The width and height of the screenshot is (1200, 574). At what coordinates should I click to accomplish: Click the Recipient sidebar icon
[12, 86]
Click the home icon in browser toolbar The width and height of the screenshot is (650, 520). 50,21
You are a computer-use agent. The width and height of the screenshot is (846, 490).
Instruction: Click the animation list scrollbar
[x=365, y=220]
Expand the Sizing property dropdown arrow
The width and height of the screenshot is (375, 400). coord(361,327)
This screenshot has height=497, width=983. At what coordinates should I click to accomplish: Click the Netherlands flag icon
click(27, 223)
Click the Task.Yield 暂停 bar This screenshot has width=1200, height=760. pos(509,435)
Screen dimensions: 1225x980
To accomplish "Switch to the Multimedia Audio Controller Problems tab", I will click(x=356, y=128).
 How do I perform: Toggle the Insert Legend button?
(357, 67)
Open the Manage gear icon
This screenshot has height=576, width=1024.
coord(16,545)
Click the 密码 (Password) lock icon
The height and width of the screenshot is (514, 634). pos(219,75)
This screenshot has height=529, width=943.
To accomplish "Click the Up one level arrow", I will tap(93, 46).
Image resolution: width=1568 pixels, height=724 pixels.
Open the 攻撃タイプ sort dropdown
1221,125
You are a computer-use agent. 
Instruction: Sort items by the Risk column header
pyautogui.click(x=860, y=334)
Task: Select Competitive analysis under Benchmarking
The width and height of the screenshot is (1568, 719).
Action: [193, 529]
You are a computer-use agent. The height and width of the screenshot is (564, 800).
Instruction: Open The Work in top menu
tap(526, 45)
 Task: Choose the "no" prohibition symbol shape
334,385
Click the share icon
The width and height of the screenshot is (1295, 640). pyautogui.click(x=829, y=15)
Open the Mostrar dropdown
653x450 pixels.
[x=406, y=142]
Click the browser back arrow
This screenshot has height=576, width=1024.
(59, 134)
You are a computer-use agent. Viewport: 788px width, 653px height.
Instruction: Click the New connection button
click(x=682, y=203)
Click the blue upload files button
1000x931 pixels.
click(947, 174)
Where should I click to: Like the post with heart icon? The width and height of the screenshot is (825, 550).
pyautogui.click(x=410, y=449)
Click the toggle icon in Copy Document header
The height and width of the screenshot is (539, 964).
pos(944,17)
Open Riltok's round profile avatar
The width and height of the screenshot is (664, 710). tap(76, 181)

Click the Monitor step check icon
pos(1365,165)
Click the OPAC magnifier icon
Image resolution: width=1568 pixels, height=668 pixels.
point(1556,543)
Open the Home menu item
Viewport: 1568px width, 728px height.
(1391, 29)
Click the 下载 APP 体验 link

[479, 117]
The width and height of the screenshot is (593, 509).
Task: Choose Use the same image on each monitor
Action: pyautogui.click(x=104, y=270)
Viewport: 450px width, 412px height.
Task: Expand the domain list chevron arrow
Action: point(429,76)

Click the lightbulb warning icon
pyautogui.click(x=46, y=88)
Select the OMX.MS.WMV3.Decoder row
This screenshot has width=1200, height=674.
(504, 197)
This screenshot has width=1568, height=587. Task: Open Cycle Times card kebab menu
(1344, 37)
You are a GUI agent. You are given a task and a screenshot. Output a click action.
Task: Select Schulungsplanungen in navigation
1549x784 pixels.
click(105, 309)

**What to do**
Retype the records above exactly, from their first line through the line that contains "Screen dimensions: 1225x980", and stop there.

**Exercise answer**
The width and height of the screenshot is (1200, 574). At what coordinates should I click to accomplish: Click the Recipient sidebar icon
[12, 86]
Click the home icon in browser toolbar The width and height of the screenshot is (650, 520). 50,21
You are a computer-use agent. The width and height of the screenshot is (846, 490).
Instruction: Click the animation list scrollbar
[x=365, y=220]
Expand the Sizing property dropdown arrow
The width and height of the screenshot is (375, 400). coord(361,327)
This screenshot has height=497, width=983. At what coordinates should I click to accomplish: Click the Netherlands flag icon
click(27, 223)
Click the Task.Yield 暂停 bar This screenshot has width=1200, height=760. pos(509,435)
Screen dimensions: 1225x980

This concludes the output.